Dennis Morris: Music + Life @ the Photographers’ Gallery

This is a fabulous exhibition by a pioneer Black British photographer who started out recording the Windrush generation of Black immigrants, branched out into photojournalism about Asians in Southall and documentary photography of white life in the shabby 1970s, before having a fabulous stroke of luck in getting permission to photograph Bob Marley on his 1973 UK tour, snapping iconic photos which turned him into one of rock’s most successful photographers, a reggae connection which gave him an entrée into the circle of the Sex Pistols whose agenda-setting tours he documented, before going on to produce iconic images of numerous other bands and performers throughout the 1980s and ’90s.

It’s a delight and a pleasure because the subject matter (the rock, pop, punk and reggae music of my youth) is so easy to process and enjoy – and because Morris is such a brilliant photographer, producer of numerous iconic photos for press, magazine and record covers.

Growing Up Black

Part of the Windrush generation, Morris and his mother immigrated from Jamaica to Britain in the early 1960s. He was given his first camera at the age of 8 and became around his East End neighbourhood as Mad Dennis, due to his preference for photography over football. After inadvertently stumbling across a demonstration by the PLO one Sunday, savvy young Dennis snapped the march then took his photos to a photo agency on Fleet Street which promptly sold it to the Daily Mirror for £16. He was just 11 years old!
--------------------
**TASKS AND EXERCISES:**
(a) Answer these from the exhibition review:
(i) In what year did Bob Marley make the UK tour that Morris photographed?
(ii) From which country did Morris and his mother immigrate to Britain?
(iii) How old was Morris when he was given his first camera?
(b) Duplicate the exhibition review from "This is a fabulous" up to and including "1980s and ’90s.".
The entries that follow stand apart from the exhibition review.
--------------------
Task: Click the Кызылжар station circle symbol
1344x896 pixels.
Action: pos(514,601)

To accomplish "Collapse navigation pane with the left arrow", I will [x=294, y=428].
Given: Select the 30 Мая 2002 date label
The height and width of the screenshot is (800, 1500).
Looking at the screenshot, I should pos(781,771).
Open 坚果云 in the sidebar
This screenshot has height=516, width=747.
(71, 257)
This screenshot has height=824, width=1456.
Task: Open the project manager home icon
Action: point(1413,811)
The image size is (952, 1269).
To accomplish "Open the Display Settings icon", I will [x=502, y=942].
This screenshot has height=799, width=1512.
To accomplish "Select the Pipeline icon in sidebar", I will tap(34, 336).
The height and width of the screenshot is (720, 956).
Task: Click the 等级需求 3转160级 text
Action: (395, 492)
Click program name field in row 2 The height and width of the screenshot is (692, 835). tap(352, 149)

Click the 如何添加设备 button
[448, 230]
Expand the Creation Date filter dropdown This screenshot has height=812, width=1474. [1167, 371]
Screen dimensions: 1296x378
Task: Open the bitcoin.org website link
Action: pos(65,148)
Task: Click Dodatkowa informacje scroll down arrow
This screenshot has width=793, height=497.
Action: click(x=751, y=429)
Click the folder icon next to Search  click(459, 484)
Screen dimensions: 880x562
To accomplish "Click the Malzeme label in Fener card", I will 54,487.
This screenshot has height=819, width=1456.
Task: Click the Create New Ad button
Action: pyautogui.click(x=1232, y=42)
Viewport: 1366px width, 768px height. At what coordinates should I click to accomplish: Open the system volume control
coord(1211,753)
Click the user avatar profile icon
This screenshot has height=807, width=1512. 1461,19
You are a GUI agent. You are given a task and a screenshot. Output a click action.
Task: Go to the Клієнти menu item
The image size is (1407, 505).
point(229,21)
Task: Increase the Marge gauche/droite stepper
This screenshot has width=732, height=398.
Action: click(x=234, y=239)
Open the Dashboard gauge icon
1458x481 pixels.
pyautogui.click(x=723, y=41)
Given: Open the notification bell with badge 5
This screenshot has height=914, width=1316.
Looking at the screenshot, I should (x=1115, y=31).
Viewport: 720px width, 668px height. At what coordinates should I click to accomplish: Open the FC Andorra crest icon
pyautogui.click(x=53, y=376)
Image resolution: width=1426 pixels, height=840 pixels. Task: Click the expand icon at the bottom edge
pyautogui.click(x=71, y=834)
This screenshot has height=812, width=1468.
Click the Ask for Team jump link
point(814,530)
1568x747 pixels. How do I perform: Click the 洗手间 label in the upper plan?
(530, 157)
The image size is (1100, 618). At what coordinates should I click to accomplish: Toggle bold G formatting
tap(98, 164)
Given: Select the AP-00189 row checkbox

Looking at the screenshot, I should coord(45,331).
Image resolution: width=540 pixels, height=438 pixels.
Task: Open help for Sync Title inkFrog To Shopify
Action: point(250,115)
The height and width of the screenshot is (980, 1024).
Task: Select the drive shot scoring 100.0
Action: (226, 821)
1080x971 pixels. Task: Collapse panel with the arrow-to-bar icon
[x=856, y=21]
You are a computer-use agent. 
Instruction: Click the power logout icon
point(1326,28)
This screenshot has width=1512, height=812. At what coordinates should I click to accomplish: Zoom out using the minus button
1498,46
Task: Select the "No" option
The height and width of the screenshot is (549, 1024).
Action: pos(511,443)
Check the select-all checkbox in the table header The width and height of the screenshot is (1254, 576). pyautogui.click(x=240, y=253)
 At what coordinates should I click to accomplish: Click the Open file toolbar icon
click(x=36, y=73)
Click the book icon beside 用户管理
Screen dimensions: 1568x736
--------------------
**EXERCISE RESPONSES:**
(a)
(i) 1973
(ii) Jamaica
(iii) 8

(b)
This is a fabulous exhibition by a pioneer Black British photographer who started out recording the Windrush generation of Black immigrants, branched out into photojournalism about Asians in Southall and documentary photography of white life in the shabby 1970s, before having a fabulous stroke of luck in getting permission to photograph Bob Marley on his 1973 UK tour, snapping iconic photos which turned him into one of rock’s most successful photographers, a reggae connection which gave him an entrée into the circle of the Sex Pistols whose agenda-setting tours he documented, before going on to produce iconic images of numerous other bands and performers throughout the 1980s and ’90s.